Restate the whole listing exactly.

· · · · ·

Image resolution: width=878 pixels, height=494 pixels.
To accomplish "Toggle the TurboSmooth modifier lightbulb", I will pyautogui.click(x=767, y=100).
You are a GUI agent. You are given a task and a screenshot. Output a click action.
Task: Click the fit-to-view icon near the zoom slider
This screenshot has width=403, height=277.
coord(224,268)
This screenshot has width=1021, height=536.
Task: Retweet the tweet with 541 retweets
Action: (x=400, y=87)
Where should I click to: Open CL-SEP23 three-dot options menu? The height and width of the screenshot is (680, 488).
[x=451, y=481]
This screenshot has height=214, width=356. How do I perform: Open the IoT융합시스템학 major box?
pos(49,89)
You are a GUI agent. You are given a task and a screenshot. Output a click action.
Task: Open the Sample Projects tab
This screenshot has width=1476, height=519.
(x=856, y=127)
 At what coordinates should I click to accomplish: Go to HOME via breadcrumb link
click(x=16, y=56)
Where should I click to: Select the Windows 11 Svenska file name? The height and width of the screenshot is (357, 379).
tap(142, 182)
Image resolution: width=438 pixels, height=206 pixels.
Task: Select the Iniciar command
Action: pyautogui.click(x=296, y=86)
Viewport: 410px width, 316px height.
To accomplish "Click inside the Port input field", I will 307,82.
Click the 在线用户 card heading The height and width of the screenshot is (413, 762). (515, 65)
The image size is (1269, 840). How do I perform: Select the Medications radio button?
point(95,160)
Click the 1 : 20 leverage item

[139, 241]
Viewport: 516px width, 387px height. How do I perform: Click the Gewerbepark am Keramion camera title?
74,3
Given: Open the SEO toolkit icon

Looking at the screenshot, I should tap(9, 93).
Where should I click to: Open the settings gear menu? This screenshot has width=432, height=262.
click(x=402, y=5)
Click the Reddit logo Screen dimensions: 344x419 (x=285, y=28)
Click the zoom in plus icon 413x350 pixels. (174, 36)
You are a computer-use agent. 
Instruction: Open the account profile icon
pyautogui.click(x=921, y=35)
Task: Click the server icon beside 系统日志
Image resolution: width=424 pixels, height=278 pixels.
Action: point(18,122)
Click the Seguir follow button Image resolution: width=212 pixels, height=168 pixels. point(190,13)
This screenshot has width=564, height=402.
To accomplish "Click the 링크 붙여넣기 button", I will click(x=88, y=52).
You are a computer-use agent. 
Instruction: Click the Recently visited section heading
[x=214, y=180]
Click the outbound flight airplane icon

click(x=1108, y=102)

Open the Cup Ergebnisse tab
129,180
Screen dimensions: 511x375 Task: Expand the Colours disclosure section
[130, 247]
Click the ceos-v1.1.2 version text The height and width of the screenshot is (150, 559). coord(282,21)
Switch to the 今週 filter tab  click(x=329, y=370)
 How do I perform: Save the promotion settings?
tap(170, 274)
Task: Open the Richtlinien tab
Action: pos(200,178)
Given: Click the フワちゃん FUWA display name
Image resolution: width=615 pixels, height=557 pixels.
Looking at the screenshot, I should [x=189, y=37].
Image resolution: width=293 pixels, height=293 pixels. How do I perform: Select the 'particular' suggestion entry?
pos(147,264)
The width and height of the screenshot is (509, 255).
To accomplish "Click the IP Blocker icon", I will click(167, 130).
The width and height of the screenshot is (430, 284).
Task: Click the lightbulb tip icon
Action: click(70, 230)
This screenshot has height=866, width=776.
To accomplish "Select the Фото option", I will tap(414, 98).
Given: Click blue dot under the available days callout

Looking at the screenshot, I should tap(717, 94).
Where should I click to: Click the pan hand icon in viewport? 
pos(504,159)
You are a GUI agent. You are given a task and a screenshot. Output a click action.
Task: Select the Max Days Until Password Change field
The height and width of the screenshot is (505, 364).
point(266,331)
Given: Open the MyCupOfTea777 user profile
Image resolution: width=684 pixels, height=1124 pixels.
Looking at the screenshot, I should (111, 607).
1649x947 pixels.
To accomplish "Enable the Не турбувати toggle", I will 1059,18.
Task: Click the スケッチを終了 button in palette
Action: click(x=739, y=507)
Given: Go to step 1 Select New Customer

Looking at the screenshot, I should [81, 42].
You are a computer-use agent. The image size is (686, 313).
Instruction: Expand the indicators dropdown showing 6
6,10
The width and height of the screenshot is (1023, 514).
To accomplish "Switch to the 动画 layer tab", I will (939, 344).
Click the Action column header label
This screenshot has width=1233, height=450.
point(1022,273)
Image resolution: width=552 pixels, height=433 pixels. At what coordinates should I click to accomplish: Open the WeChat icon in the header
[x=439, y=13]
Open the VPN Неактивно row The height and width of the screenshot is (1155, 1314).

· · · · ·

## SOLUTION BELOW
Image resolution: width=878 pixels, height=494 pixels.
To accomplish "Toggle the TurboSmooth modifier lightbulb", I will pyautogui.click(x=767, y=100).
You are a GUI agent. You are given a task and a screenshot. Output a click action.
Task: Click the fit-to-view icon near the zoom slider
This screenshot has width=403, height=277.
coord(224,268)
This screenshot has width=1021, height=536.
Task: Retweet the tweet with 541 retweets
Action: (x=400, y=87)
Where should I click to: Open CL-SEP23 three-dot options menu? The height and width of the screenshot is (680, 488).
[x=451, y=481]
This screenshot has height=214, width=356. How do I perform: Open the IoT융합시스템학 major box?
pos(49,89)
You are a GUI agent. You are given a task and a screenshot. Output a click action.
Task: Open the Sample Projects tab
This screenshot has width=1476, height=519.
(x=856, y=127)
 At what coordinates should I click to accomplish: Go to HOME via breadcrumb link
click(x=16, y=56)
Where should I click to: Select the Windows 11 Svenska file name? The height and width of the screenshot is (357, 379).
tap(142, 182)
Image resolution: width=438 pixels, height=206 pixels.
Task: Select the Iniciar command
Action: pyautogui.click(x=296, y=86)
Viewport: 410px width, 316px height.
To accomplish "Click inside the Port input field", I will 307,82.
Click the 在线用户 card heading The height and width of the screenshot is (413, 762). (515, 65)
The image size is (1269, 840). How do I perform: Select the Medications radio button?
point(95,160)
Click the 1 : 20 leverage item

[139, 241]
Viewport: 516px width, 387px height. How do I perform: Click the Gewerbepark am Keramion camera title?
74,3
Given: Open the SEO toolkit icon

Looking at the screenshot, I should tap(9, 93).
Where should I click to: Open the settings gear menu? This screenshot has width=432, height=262.
click(x=402, y=5)
Click the Reddit logo Screen dimensions: 344x419 (x=285, y=28)
Click the zoom in plus icon 413x350 pixels. (174, 36)
You are a computer-use agent. 
Instruction: Open the account profile icon
pyautogui.click(x=921, y=35)
Task: Click the server icon beside 系统日志
Image resolution: width=424 pixels, height=278 pixels.
Action: point(18,122)
Click the Seguir follow button Image resolution: width=212 pixels, height=168 pixels. point(190,13)
This screenshot has width=564, height=402.
To accomplish "Click the 링크 붙여넣기 button", I will click(x=88, y=52).
You are a computer-use agent. 
Instruction: Click the Recently visited section heading
[x=214, y=180]
Click the outbound flight airplane icon

click(x=1108, y=102)

Open the Cup Ergebnisse tab
129,180
Screen dimensions: 511x375 Task: Expand the Colours disclosure section
[130, 247]
Click the ceos-v1.1.2 version text The height and width of the screenshot is (150, 559). coord(282,21)
Switch to the 今週 filter tab  click(x=329, y=370)
 How do I perform: Save the promotion settings?
tap(170, 274)
Task: Open the Richtlinien tab
Action: pos(200,178)
Given: Click the フワちゃん FUWA display name
Image resolution: width=615 pixels, height=557 pixels.
Looking at the screenshot, I should [x=189, y=37].
Image resolution: width=293 pixels, height=293 pixels. How do I perform: Select the 'particular' suggestion entry?
pos(147,264)
The width and height of the screenshot is (509, 255).
To accomplish "Click the IP Blocker icon", I will click(167, 130).
The width and height of the screenshot is (430, 284).
Task: Click the lightbulb tip icon
Action: click(70, 230)
This screenshot has height=866, width=776.
To accomplish "Select the Фото option", I will tap(414, 98).
Given: Click blue dot under the available days callout

Looking at the screenshot, I should tap(717, 94).
Where should I click to: Click the pan hand icon in viewport? 
pos(504,159)
You are a GUI agent. You are given a task and a screenshot. Output a click action.
Task: Select the Max Days Until Password Change field
The height and width of the screenshot is (505, 364).
point(266,331)
Given: Open the MyCupOfTea777 user profile
Image resolution: width=684 pixels, height=1124 pixels.
Looking at the screenshot, I should (111, 607).
1649x947 pixels.
To accomplish "Enable the Не турбувати toggle", I will 1059,18.
Task: Click the スケッチを終了 button in palette
Action: click(x=739, y=507)
Given: Go to step 1 Select New Customer

Looking at the screenshot, I should [81, 42].
You are a computer-use agent. The image size is (686, 313).
Instruction: Expand the indicators dropdown showing 6
6,10
The width and height of the screenshot is (1023, 514).
To accomplish "Switch to the 动画 layer tab", I will (939, 344).
Click the Action column header label
This screenshot has width=1233, height=450.
point(1022,273)
Image resolution: width=552 pixels, height=433 pixels. At what coordinates should I click to accomplish: Open the WeChat icon in the header
[x=439, y=13]
Open the VPN Неактивно row The height and width of the screenshot is (1155, 1314).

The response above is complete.